The yield function is defined by:

$$\varphi =\frac{1}{2}{s}_{ij}{s}_{ij}-\frac{{\sigma }_y^2}{3}\le 0$$

(3)

where ${\sigma }_y$ is the yield stress (scalar value):

$${\sigma }_y({\epsilon }_{eff}^p,{\dot{\epsilon }}_{eff}^p)=\beta ({\dot{\epsilon }}_{eff}^p)[{\sigma }_0+f_h({\epsilon }_{eff}^p)]$$

(4)

$\beta ({\dot{\epsilon }}_{eff}^p)$ is a strain rate-dependent factor, and ${\sigma }_0$ is the initial yield strength.

Model implementation in a discrete approach is realized by iteratively updating the stress tensor ($s_{ij}$) and checking the yield stress (${\sigma }_y$). When the yield stress criterion is met, the stress tensor is accepted; otherwise, the plastic strain value ${\epsilon }_{eff}^p$ is increased, and the stresses are relaxed back to the updated yield surface.
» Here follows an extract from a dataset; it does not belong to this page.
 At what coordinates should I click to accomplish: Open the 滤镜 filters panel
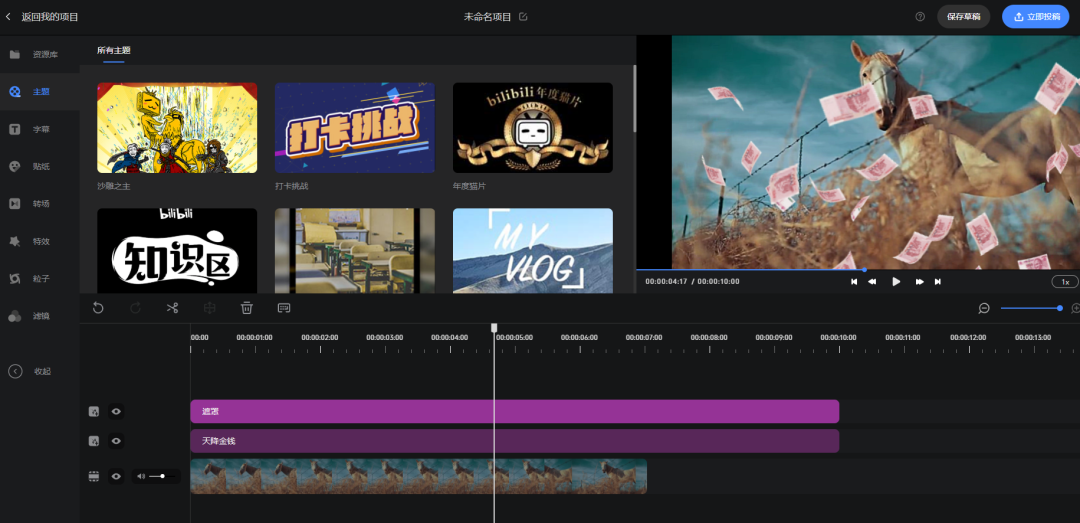click(40, 316)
An iterative algorithm is used to find the correct plastic strain increment $\mathsf{\Delta }{\epsilon }_{eff}^p$ by solving the root of the following equation [30,31]:

$$f(\mathsf{\Delta }{\epsilon }_{eff}^p)={\left(\frac{3}{2}{s}_{ij}^{*}{s}_{ij}^{*}\right)}^{\frac{1}{2}}-3G\mathsf{\Delta }{\epsilon }_{eff}^p-{\sigma }_y\left({\epsilon }_{eff}^p+\mathsf{\Delta }{\epsilon }_{eff}^p,\frac{\mathsf{\Delta }{\epsilon }_{eff}^p}{\mathsf{\Delta }t}\right)$$

(5)

The secant iteration is applied to find the root (k—iteration subscript):

$$\mathsf{\Delta }{\epsilon }_{eff}^{p,k+1}=\mathsf{\Delta }{\epsilon }_{eff}^{p,k}-f(\mathsf{\Delta }{\epsilon }_{eff}^{p,k})\frac{\mathsf{\Delta }{\epsilon }_{eff}^{p,k}-\mathsf{\Delta }{\epsilon }_{eff}^{p,k-1}}{f\left(\mathsf{\Delta }{\epsilon }_{eff}^{p,k}\right)-f\left(\mathsf{\Delta }{\epsilon }_{eff}^{p,k-1}\right)}$$

(6)

with the starting values $\mathsf{\Delta }{\epsilon }_{eff}^{p,0}=0$ and $\mathsf{\Delta }{\epsilon }_{eff}^{p,1}=\mathsf{\Delta }{\epsilon }_{eff}$ (purely plastic increment).

When the plastic strain increment $\mathsf{\Delta }{\epsilon }_{eff}^p$ is established, the deviatoric stress is scaled back:

$$s_{ij}^{n+1}=\frac{{\sigma }_y\left({\epsilon }_{eff}^p+\mathsf{\Delta }{\epsilon }_{eff}^p,\frac{\mathsf{\Delta }{\epsilon }_{eff}^p}{\mathsf{\Delta }t}\right)}{{\left(\frac{3}{2}{s}_{ij}^{*}{s}_{ij}^{*}\right)}^{\frac{1}{2}}}{s}_{ij}^{*}$$

(7)

Visco-plastic behavior is realized in the following way (Cowper-Symonds model) [29]:

$$\beta =1+{\left(\frac{\dot{{\dot{\epsilon }}_{eff}^p}}{C}\right)}^{\frac{1}{P}}$$

(8)

The tangent stiffness matrix is consistently derived from this integration scheme.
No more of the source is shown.